Dans son documentaire Qu’importe la gravité, l’artiste visuel Matthieu Brouillard pose son regard sur des hommes qui aspirent à transcender leur condition en s’envolant.

Christian, 63 ans, est atteint d’un handicap génétique qui affecte sa vue. Bruce, de huit ans son aîné, est malentendant et bipolaire. Cela ne les empêche pas de vouloir se jeter dans le vide en parapente. Une foi aussi aveugle que celle d’Icare de s’élever en oubliant les limites de leur corps.

« Je pense qu’il y a quelque chose de subversif dans les personnages et dans le sujet du film, affirme le cinéaste montréalais, joint en Suisse, où il enseigne la photographie à l’Université de Berne. Il y a un renversement des codes, des habitudes, que je trouvais assez salvateur. »

«On est tous des étrangers quelque part. Je pense que le sentiment de ne pas correspondre à ce qui nous est demandé est quand même quelque chose que beaucoup de gens vivent.» – Matthieu Brouillard, réalisateur du documentaire Qu’importe la gravité

C’est un fascinant duo qu’on retrouve. Le rêve de Christian dont l’imaginaire est rehaussé par les mots de Bruce. Un tandem que n’aurait pas renié Werner Herzog tant il est riche et évocateur. Ces amis, souvent filmés dans leur quotidien, forment une famille de reconstitution, aussi fragile que précaire mais non dénuée de bonheur.

«Ce sont des gens seuls, marginalisés et isolés qui se sont trouvés, note le réalisateur. Ils partagent des moments précieux mais n’arrivent pas toujours à s’entendre. Il y a quelque chose de singulier et de profondément universel dans leurs rapports.»

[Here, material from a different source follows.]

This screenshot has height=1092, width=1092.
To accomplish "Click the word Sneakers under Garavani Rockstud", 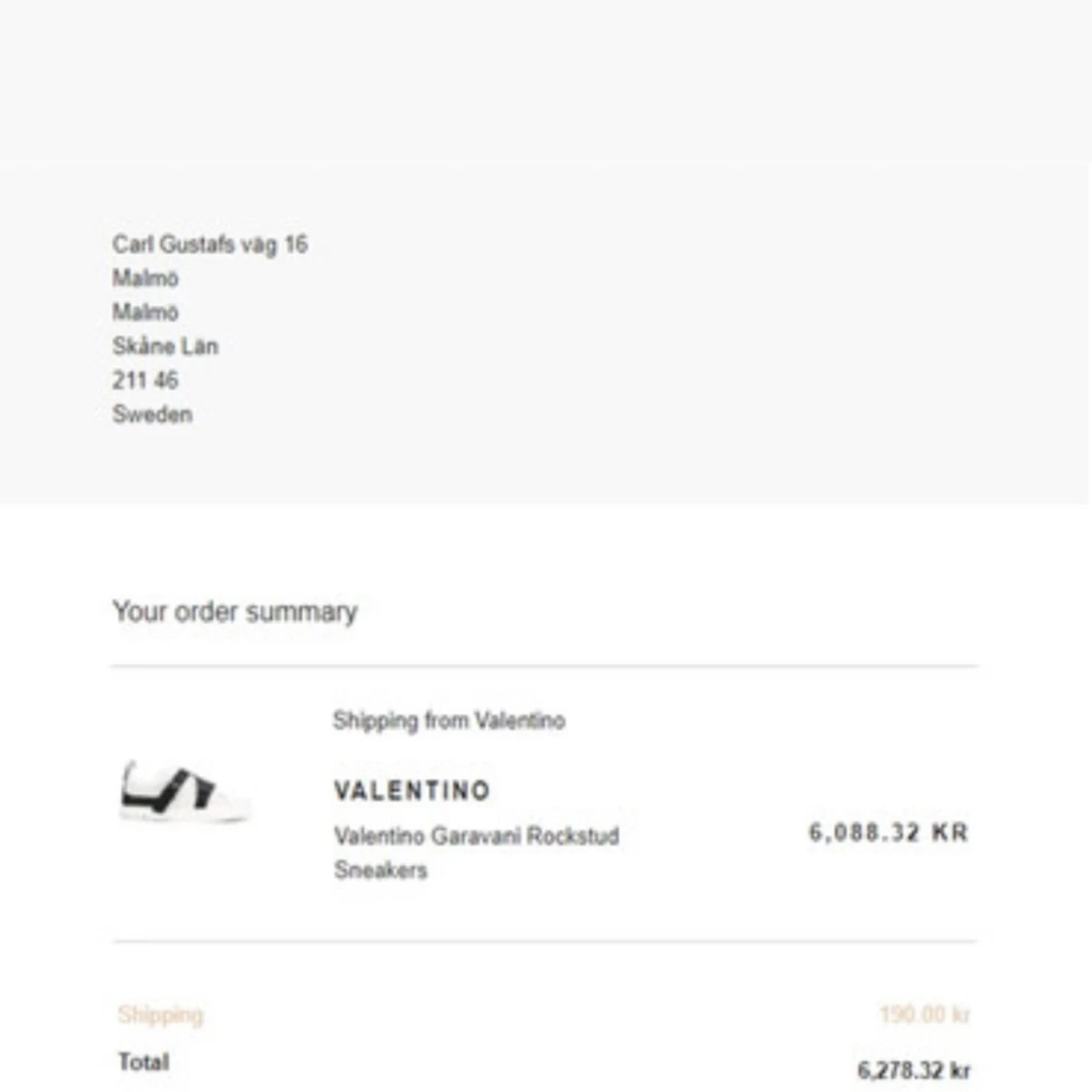I will (x=381, y=870).
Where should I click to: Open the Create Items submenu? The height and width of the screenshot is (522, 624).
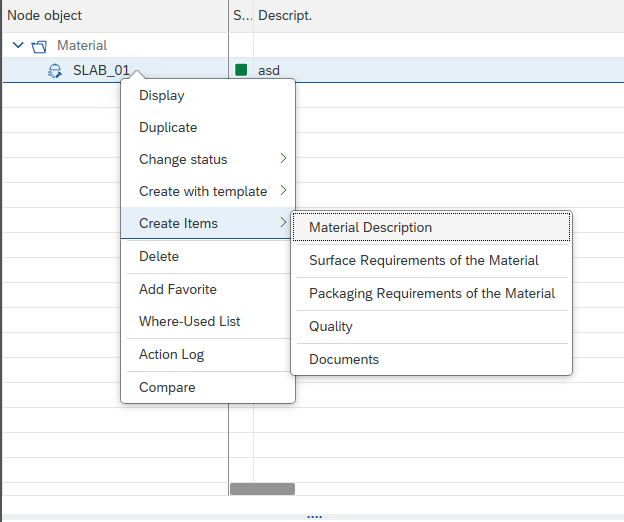tap(178, 223)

Lorsque l’essai sort de ce cocon, il est sublimé par des plans plastiques d’ordre mythologique qui élèvent les âmes et leur quête ainsi que par des moments fulgurants de poésie et de beauté alors qu’on peut enfin palper cette liberté tant désirée. Ces mouvements qui sont volontairement accentués, mis en situation de contrainte et de déviation, ont toujours fasciné son auteur, qui voit là l’occasion d’affermir son obsession.

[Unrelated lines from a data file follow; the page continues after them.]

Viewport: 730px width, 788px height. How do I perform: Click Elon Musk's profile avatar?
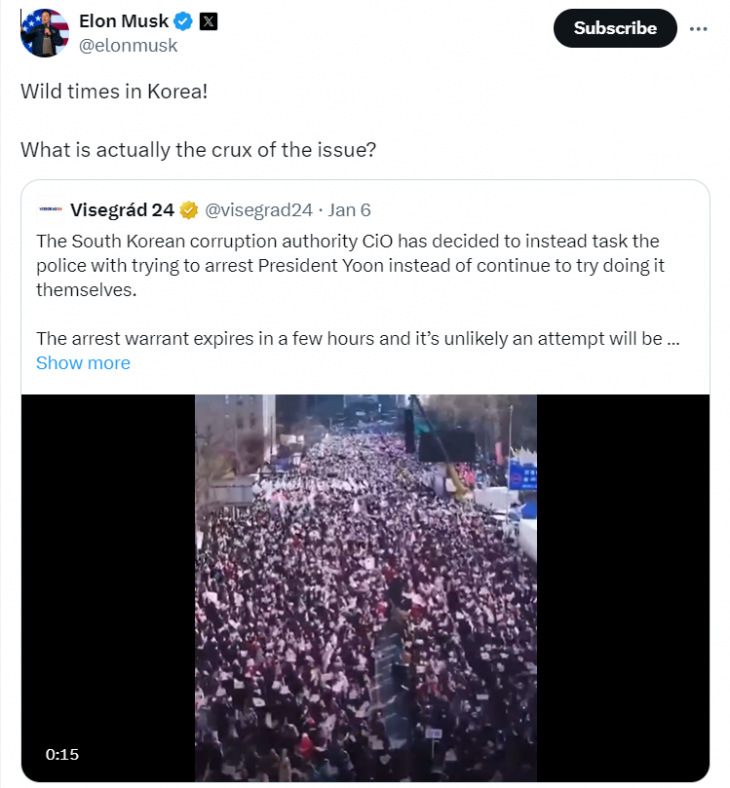pos(44,33)
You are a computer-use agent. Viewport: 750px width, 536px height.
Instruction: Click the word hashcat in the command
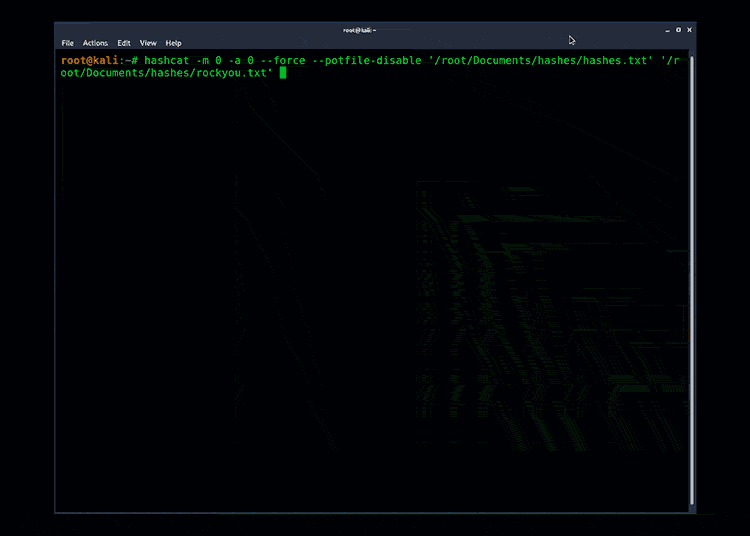pyautogui.click(x=167, y=61)
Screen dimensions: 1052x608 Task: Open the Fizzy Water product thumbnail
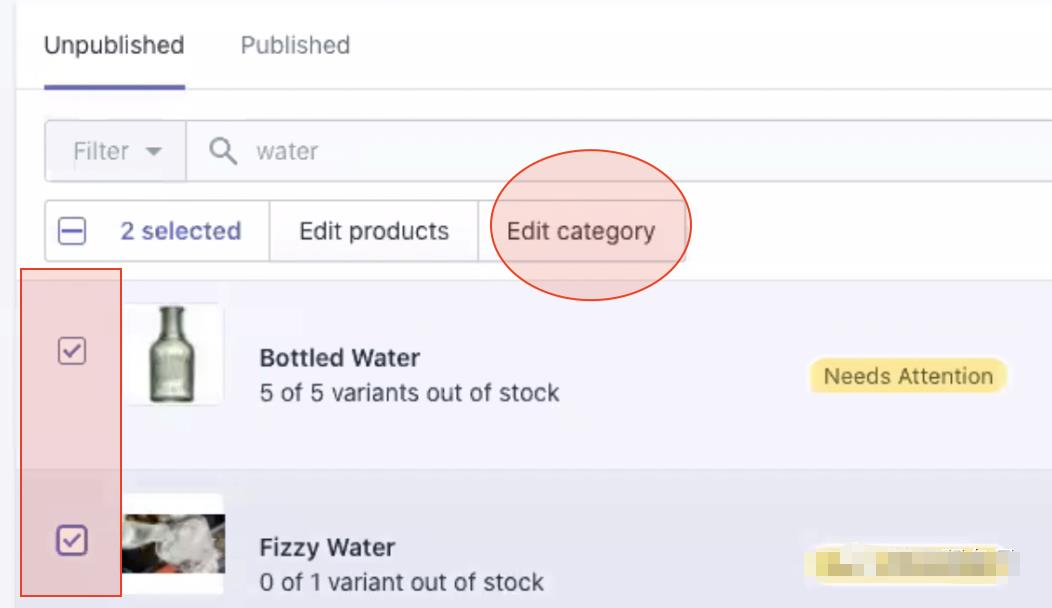tap(173, 543)
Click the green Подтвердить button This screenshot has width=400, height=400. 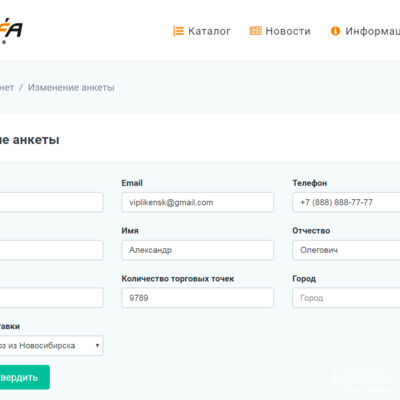click(25, 377)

«L’approche qui m’intéresse en art est une forme de dramatisation, d’intensification, peut-être outrancière, qui frôle parfois le grotesque mais qui m’a toujours semblé capter quelque chose de profond et d’essentiel.»

L’essor du moment

Reconnu pour ses photographies en noir et blanc dont l’esthétisme austère peut rappeler le travail du cinéaste hongrois Béla Tarr, Matthieu Brouillard a changé radicalement de registre pour son premier long métrage, Qu’importe la gravité.

«C’est un film que j’ai fait seul: le son, la photographie, la production, rappelle le réalisateur. Il y a quelque chose de brut qui ressort de ça. Je suis allé chercher quelque chose que je n’aurais pas osé faire avec mes photos… La couleur et le côté un peu plus pop de mes photographies étaient dictés par le sujet. Ce sont des êtres humains singuliers qui parlent beaucoup. Les mettre en noir et blanc et pousser la mise en scène, je trouve que ça aurait trahi quelque chose. C’est beaucoup leur film.»

Qu’importe la gravité sera projeté à la Cinémathèque québécoise à compter de lundi soir jusqu’à jeudi.

Le film sera présenté à Québec (1er et 28 mai) et à Rimouski (10 mai).